Un tournant de la guerre en Ukraine ? 

En tant que militaire de carrière, comment jugez-vous la contre-offensive ukrainienne ?

— Je pense qu'ils ont eu beaucoup de succès, parce qu'ils ont été capables d'utiliser l'élément de surprise. Ils ont construit une bonne force. Ils ont attaqué dans la zone où personne ne les attendait. Maintenant ils se regroupent parce qu'ils en ont besoin pour consolider la zone qu'ils ont déjà gagnée.

La mobilisation des réservistes russes. Que dit-elle ?

— Je pense que leurs réserves ne vont rien changer. Parce qu'elle ne seront pas suffisantes du côté russe.
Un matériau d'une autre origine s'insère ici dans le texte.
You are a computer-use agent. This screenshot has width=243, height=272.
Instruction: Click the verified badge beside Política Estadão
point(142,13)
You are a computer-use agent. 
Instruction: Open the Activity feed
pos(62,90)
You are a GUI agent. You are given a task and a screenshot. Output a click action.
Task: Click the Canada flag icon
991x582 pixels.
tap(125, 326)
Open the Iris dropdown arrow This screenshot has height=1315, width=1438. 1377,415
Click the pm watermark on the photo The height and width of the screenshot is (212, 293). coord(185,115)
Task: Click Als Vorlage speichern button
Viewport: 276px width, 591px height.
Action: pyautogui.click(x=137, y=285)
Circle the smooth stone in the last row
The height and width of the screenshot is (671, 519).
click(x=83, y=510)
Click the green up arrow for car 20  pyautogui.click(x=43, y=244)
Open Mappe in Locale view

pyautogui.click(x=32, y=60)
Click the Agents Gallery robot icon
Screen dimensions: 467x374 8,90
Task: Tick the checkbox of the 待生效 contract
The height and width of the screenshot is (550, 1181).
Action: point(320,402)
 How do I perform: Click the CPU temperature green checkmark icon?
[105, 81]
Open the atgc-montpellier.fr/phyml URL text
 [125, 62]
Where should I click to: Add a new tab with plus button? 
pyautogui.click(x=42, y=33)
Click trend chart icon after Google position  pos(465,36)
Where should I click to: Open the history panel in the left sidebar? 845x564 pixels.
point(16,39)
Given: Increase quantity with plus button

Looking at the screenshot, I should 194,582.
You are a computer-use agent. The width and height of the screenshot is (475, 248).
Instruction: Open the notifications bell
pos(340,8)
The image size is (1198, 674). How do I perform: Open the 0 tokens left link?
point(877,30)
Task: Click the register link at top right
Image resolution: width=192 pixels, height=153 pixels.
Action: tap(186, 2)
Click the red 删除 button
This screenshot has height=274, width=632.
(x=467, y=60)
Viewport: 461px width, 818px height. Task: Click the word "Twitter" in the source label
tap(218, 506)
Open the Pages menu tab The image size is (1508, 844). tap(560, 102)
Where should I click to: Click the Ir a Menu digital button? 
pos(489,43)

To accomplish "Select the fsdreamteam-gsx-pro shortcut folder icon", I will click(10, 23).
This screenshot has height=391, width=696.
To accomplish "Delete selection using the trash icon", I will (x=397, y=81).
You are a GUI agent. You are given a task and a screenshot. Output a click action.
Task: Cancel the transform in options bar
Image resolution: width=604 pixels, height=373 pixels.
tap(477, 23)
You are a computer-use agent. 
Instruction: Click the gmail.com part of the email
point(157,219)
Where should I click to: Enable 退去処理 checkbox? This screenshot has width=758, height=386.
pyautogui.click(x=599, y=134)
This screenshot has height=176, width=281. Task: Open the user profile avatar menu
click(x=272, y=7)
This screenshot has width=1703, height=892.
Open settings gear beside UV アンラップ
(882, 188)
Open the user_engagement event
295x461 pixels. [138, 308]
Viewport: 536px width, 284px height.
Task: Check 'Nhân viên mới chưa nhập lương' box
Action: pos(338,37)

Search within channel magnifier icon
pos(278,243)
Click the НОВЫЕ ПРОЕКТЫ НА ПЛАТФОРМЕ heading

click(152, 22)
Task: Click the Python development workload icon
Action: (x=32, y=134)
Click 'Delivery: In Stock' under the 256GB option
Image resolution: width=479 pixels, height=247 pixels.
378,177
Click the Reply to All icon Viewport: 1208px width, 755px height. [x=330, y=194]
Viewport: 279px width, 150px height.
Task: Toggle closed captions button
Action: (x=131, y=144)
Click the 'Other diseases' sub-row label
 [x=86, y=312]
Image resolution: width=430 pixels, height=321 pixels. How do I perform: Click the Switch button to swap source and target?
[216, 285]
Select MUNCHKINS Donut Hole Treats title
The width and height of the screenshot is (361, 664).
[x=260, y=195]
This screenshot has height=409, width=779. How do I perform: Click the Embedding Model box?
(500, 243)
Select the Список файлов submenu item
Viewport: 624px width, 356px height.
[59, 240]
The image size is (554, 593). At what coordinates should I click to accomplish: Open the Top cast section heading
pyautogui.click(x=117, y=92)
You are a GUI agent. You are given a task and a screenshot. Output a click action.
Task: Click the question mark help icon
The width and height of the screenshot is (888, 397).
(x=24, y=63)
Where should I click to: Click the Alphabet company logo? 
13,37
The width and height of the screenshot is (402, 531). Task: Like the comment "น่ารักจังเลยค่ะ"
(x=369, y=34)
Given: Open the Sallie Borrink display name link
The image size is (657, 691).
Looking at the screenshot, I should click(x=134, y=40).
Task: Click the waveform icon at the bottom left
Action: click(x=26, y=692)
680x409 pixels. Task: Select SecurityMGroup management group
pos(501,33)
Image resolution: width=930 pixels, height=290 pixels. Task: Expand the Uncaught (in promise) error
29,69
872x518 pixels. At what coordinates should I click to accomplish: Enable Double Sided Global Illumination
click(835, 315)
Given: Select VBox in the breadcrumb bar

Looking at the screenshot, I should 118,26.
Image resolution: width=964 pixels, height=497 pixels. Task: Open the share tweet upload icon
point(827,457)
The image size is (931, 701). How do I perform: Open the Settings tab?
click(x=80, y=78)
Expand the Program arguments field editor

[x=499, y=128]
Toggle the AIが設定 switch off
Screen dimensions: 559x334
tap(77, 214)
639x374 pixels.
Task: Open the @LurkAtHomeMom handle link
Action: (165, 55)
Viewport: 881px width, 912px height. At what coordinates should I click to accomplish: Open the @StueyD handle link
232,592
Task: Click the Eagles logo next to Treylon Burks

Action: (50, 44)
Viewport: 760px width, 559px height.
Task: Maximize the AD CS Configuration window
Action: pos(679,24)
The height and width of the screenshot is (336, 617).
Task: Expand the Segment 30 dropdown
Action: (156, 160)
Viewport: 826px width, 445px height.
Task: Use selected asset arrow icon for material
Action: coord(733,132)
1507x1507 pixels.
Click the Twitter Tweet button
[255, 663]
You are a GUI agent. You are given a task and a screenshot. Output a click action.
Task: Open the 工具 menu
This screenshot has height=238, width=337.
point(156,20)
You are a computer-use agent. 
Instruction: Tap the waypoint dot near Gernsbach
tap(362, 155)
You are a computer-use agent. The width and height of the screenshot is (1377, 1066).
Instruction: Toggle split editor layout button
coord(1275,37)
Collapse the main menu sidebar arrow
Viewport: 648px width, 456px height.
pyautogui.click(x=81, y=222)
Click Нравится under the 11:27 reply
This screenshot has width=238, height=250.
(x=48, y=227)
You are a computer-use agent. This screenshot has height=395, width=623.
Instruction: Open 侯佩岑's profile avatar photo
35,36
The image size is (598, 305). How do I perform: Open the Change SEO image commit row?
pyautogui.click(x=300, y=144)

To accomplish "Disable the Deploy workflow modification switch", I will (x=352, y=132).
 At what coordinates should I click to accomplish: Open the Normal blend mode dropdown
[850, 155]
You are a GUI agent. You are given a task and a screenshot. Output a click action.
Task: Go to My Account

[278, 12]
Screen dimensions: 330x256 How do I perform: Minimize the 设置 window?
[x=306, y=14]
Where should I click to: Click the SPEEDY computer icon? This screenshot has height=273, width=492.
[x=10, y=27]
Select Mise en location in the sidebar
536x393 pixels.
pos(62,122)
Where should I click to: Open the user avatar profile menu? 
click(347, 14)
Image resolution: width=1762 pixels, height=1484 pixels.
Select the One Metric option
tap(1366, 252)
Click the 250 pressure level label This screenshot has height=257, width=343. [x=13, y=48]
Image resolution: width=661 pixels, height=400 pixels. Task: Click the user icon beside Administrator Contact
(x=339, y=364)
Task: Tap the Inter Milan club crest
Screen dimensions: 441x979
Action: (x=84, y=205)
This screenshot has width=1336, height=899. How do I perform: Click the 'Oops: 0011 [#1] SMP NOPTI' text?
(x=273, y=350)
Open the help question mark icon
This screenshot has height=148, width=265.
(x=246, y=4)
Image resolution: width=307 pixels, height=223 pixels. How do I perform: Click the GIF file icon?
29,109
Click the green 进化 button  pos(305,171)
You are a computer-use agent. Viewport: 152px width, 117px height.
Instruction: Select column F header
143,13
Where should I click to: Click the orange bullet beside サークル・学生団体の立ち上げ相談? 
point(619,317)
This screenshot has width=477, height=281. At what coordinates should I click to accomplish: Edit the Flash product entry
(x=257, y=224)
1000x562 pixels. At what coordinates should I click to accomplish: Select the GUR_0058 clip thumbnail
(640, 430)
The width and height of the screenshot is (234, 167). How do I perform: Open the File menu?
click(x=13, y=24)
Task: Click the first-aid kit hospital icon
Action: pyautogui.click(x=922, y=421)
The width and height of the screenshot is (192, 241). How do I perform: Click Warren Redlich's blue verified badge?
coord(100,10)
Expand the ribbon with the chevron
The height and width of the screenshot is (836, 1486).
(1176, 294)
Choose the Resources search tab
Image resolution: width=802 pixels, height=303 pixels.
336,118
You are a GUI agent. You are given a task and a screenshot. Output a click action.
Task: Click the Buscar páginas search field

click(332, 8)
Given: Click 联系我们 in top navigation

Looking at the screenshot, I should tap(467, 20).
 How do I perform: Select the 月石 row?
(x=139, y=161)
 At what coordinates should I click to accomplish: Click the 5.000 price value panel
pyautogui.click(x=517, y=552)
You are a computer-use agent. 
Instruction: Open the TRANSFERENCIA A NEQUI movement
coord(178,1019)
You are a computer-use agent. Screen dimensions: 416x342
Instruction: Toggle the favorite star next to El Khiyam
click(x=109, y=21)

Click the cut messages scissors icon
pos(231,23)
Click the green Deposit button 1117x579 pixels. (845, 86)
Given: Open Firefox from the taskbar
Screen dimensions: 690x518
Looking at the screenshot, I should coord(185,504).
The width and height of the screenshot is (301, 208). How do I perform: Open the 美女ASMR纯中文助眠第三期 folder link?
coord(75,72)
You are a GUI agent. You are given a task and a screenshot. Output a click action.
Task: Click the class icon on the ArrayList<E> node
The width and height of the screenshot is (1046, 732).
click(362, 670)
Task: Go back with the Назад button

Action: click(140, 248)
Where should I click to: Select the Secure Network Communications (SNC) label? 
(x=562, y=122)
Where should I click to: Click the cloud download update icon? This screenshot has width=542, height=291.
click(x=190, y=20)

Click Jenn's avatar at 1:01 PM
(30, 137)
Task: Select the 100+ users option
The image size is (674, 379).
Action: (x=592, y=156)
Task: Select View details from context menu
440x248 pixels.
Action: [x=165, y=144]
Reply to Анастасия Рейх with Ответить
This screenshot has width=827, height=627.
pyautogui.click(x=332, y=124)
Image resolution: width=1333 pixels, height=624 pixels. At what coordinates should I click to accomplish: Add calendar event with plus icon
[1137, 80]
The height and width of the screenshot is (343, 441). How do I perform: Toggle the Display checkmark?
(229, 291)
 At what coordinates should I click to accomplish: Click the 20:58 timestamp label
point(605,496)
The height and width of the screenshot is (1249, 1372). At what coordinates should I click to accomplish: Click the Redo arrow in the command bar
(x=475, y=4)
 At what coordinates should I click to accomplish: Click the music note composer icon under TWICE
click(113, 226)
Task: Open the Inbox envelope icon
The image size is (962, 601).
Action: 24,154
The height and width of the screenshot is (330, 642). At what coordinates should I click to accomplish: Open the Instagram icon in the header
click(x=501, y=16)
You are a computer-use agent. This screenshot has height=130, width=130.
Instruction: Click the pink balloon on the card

Mais il faut que quelque chose se passe dans les semaines à venir, parce que très bientôt, le temps sera très mauvais, et les mouvements sur la ligne de front seront très difficiles.

Qu'est-ce qui pourrait se passer, qu'est-ce qui serait nécessaire ?

— Je suppose que la Russie essaie de pousser la zone de Donetsk pour attaquer à partir de là. Et les Ukrainiens font maintenant entrer de nouvelles réserves bien entraînées, qui sont formées par les pays de l'OTAN. Le contrat de prêt-bail proposé par les Américains a commencé à fonctionner en octobre. Ils vont donc recevoir plus d'équipements. Et ils vont essayer de repousser dans certaines zones. Ils ont besoin de surprendre à nouveau. On ne sait donc pas où ils vont commencer à reprendre l'offensive. Mais les Russes ne sont, eux, pas capables de commencer une offensive.

Pour quelles raisons ?

—  Parce qu'ils n'ont pas assez d'équipements, ni assez de munitions. Les réserves ne sont pas bien entraînées. Le confort et la compétence manquent. La volonté de se battre est très faible au sein des forces armées russes.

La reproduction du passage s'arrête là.